**INFORMATION SUPPLIED:**
[Start of section]

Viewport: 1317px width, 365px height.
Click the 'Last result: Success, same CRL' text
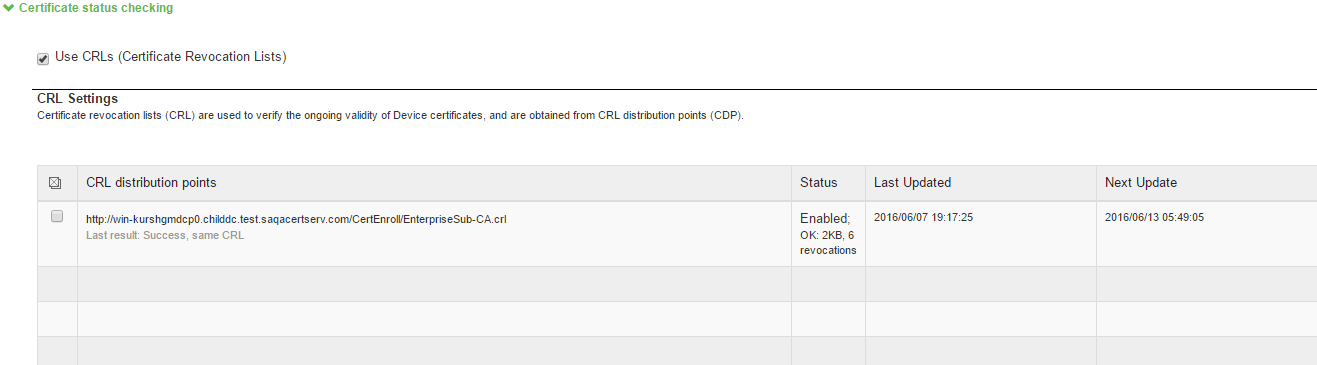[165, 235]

[End of section]
[Start of section]

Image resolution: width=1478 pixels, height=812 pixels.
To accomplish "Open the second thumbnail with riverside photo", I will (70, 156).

[End of section]

**WHAT NEEDS TO BE DONE:** Looking over the records, find each line with the word "width" and copy it.

**FINISHED EXERCISE:**
Viewport: 1317px width, 365px height.
Image resolution: width=1478 pixels, height=812 pixels.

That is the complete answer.